In contrast, the Continental commanders behaved with decency toward their captives.
General Washington was distressed by the suffering of men he considered patriots, men he considered under his care, but his entreaties and letters to Britain’s General Howe and others were ignored. Clearly, the king and his ministers meant to teach the upstarts a painful lesson. And so they did. They also hardened the colonists’ resolve.

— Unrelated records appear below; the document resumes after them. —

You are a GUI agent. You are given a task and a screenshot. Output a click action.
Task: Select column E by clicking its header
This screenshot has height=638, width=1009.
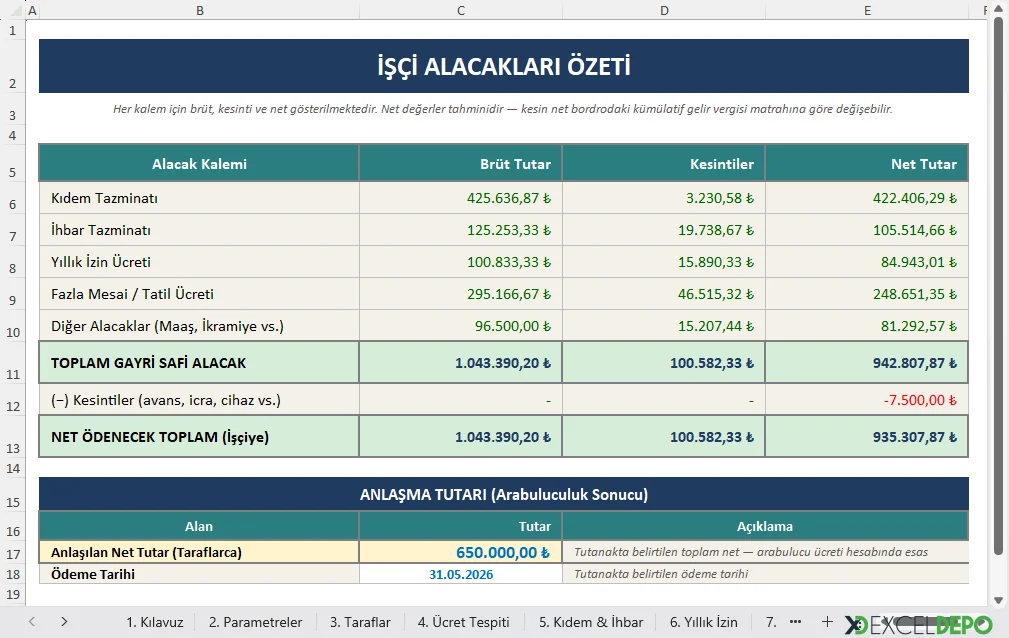[x=866, y=10]
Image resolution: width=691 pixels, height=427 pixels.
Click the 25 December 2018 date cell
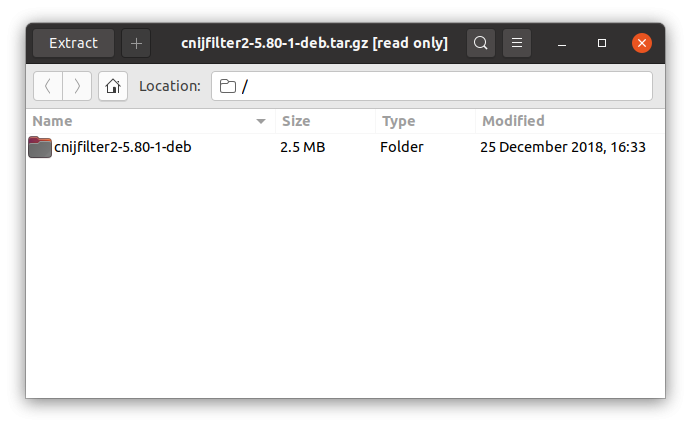pyautogui.click(x=563, y=147)
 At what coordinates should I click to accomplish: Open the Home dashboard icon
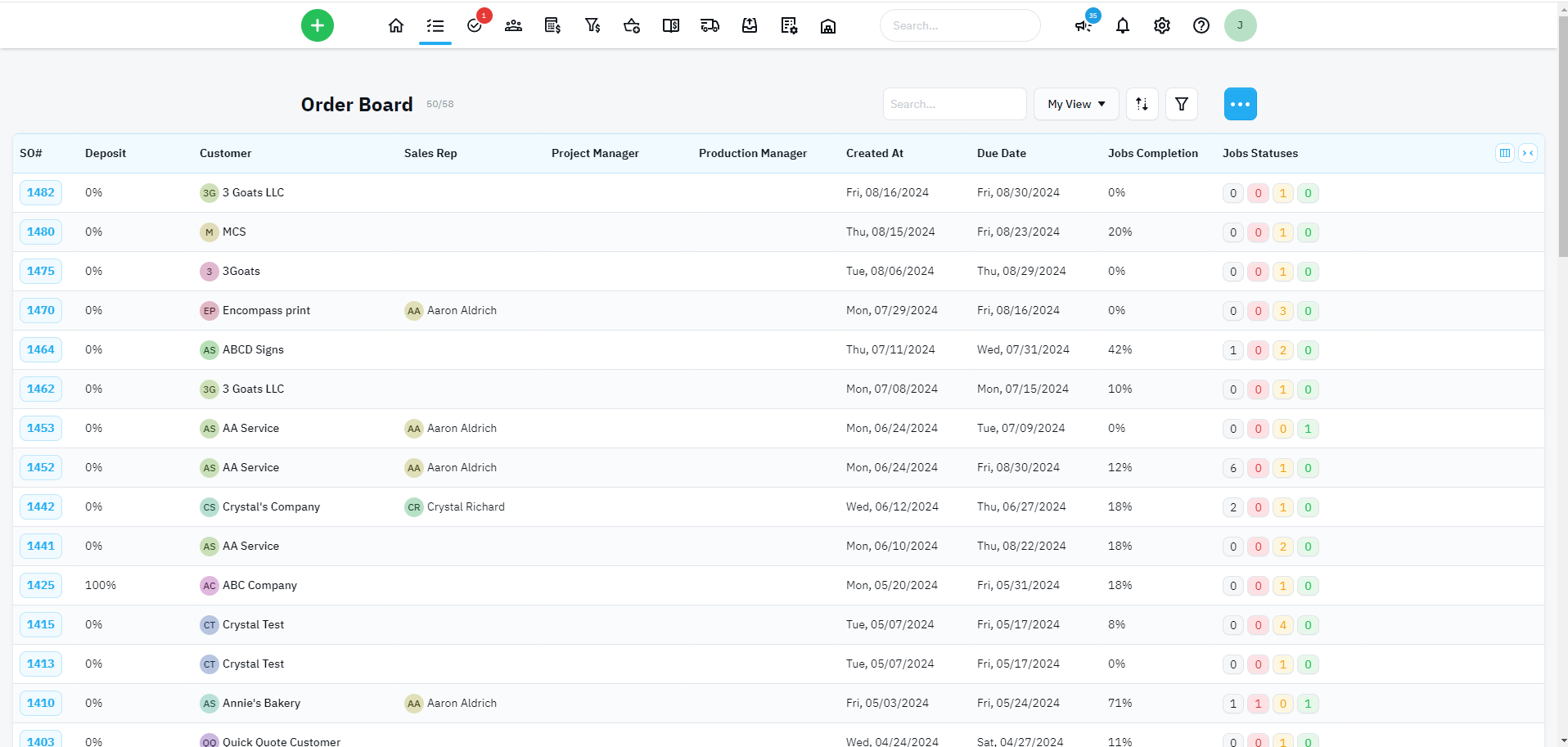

The war that the British had thought to win quickly dragged on and on.
As the small number of captives from Captain Alexander Fraser’s regiment sat around the fire, smoking clay pipes, they wondered how long they would be imprisoned. Edward Thimble groaned, “I can count on the fingers of one hand the number of women I have seen since I was brought here!”
“Oh, Edward, ’tis not that bad!” Samuel teased. “The sutlers’ wives come along, and some have daughters.”
“Not enough. I’m tired of looking at your ugly faces.” Then Edward laughed and quickly glanced at Charles West. “Not yours, Lieutenant!”
At that moment, they heard the men in the next barracks singing, men from the Braunschweiger Regiment. “They keep their customs,” Edward remarked of the Hessians.
Charles simply noted, “As do we.”
Sam lowered his voice, although no one other than his mates was near enough to hear him. “When spring comes, we have got to put ourselves forward to work on the farms. Better than being cooped up here.”
Thomas counseled, “Do your job for the family that takes you. Who’s to say, Samuel, they won’t have a beautiful daughter! Falling in love with a woman isn’t a crime now, is it?”
A silence followed this observation, then Sam piped up: “With my face?”
They laughed. Thomas said, “ ’Tis different for you, isn’t it, Sir?”
Charles nodded. “As an officer, I do not know if I would be allowed to go out for farm work. But I would not mind. Along the way on our long march here, Americans could have spit on us, thrown rocks, but they did not.”